The radial fossa is a depression present just above the anterior aspect of the capitulum. It accommodates the head of the radius when the elbow is flexed.
The olecranon fossa lies just above the posterior aspect of the trochlea. It accommodates the olecranon process of the ulna when the elbow is extended.
Attachments of Humerus
The subscapularis is inserted into the lesser tuberosity.
The greater tuberosity gives attachement to insertion of supraspinatus, infraspinatus andteres minor.
- Supraspinatus -uppermost part
- Infraspinatus – Middle
- Teres minor- lower impression
Intertubercular sulcus also gives attachement to insertion of three muscles. The pectoralis major inserts into lateral lip of the intertubercular sulcus in two layers. The teres major is inserts into the medial lip of the intertubercular sulcus. The latissimus dorsi is inserted into the floor of the intertubercular sulcus.
[The contents of the intertubercular sulcus are the tendon of the long head of the biceps, and its synovial sheath along with the ascending branch of the anterior circumflex humeral artery.]
Anatomical neck provides attachment to the capsular ligament of the shoulder joint except on the medial side. On the medial side, the line of attachment dips down by about a centimeter to include a small area of the shaft within the joint cavity.
An aperture is provided for the tendon of the long head of the biceps leaves the joint cavity
Shaft of Humerus
The deltoid tuberosity provides an insertion to deltoid muscle.
A rough area on the middle of medial border is for insertion of coracobrachialis.
The brachialis arises from the lower halves of the anteromedial and anterolateral surfaces of the shaft extending in part on to the posterior aspect.
Upper upper two thirds of the lateral supracondylar ridge give origin to brachioradialis where as lower one third gives rise to extensor carpi radialis longus.
The common extensor origin on lateral epicondyle provides origin to extensor muscles of forearm.
Posterior surface of lateral epicondyle gives rise to anconeus muscle.
The capsular of the elbow joint is attached to along a line that reaches proximal to the radial and coronoid fossae, anteriorly, and on the posterior side, proximal to the olecranon fossa posteriorly.
Side Determination of Humerus Bone
- The upper end is rounded to form the head.
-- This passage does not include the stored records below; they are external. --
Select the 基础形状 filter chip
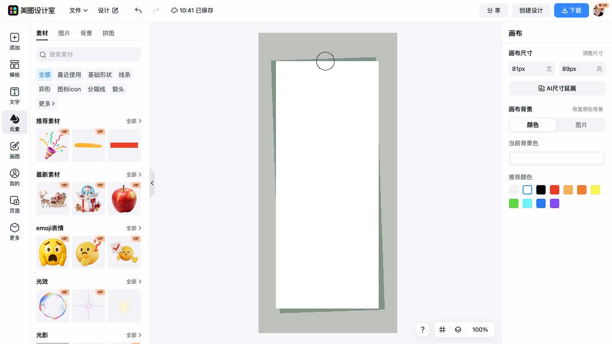The image size is (612, 344). [99, 75]
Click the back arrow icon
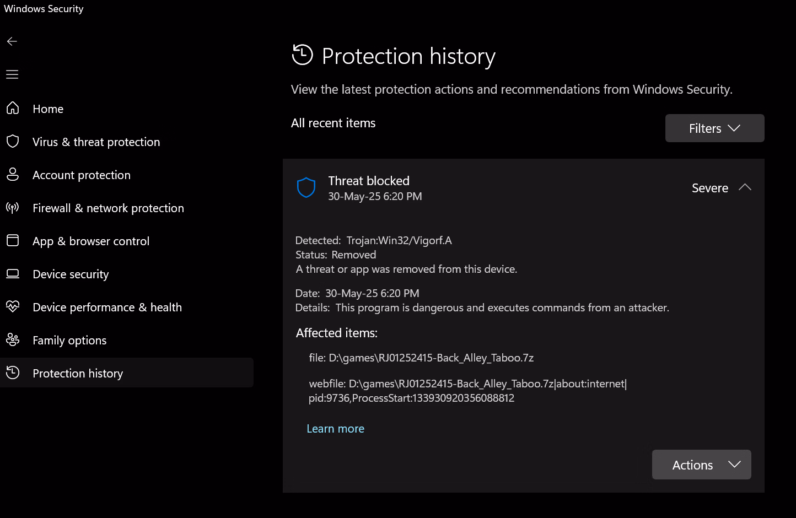This screenshot has height=518, width=796. (12, 41)
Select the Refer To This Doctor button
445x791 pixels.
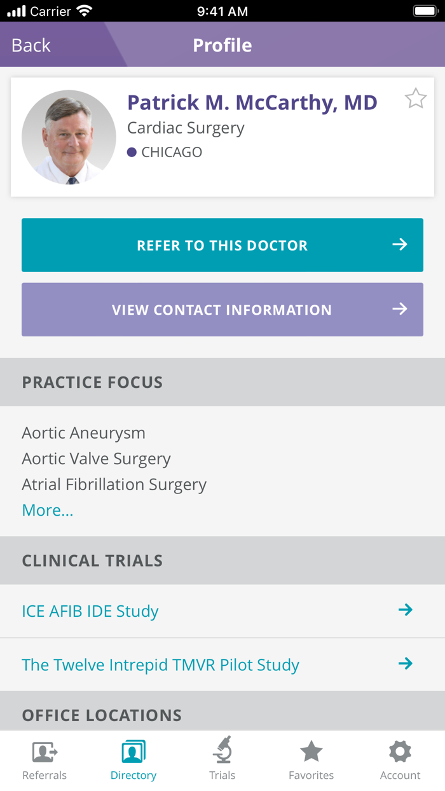tap(223, 245)
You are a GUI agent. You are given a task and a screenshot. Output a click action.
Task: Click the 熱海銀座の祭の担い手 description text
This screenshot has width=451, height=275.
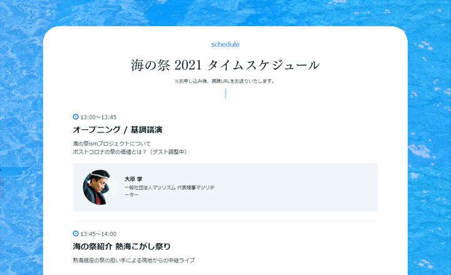134,261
The lower end is expanded from side to side and flattened from before backwards.
- The head is directed medially and backwards.
- The lesser tubercle projects from the front of the upper end and is limited laterally by the intertuberacular sulcus (bicipital groove)
Ossification of Humerus
The humerus is ossified from eight centers, one for each of the following parts of humerus – the body, the head, the greater tubercle, the lesser tubercle, the capitellum, the trochlea, and one for each epicondyle.
There are one primary and seven secondary centres .
The center for the body appears near the middle of the diaphysis in the eighth week of fetal life, and soon extends toward the extremities. This is the primary center.
At birth the humerus is ossified in nearly its whole length, only the extremities remaining cartilaginous.
Upper End of Humerus
The ossification centers appear as follow
- Head of the bone – First year
- Greater tubercle – second year
- Lesser tubercle – Fifth year
Centers for the head and tubercles join by 6 years to form a single large epiphysis. This fuses with the body about the twentieth year.
Lower End of Humerus
The ossification centers for lower end are rembered by CRITOE. That is the order of appearance.
The timeline is as follows
- Capitellum – 1-2 year
- Radius – 3-4year
- Internal or medial epicondyle – 5-6 years
- Trochlea – 8 years
- Olecranon – 9-10 years
- External or lateral epicondyle – 11-12 years
About the sixteenth or seventeenth year, the lateral epicondyle and both portions of the articulating surface, having already joined, unite with the body, and at the eighteenth year the medial epicondyle becomes joined to it.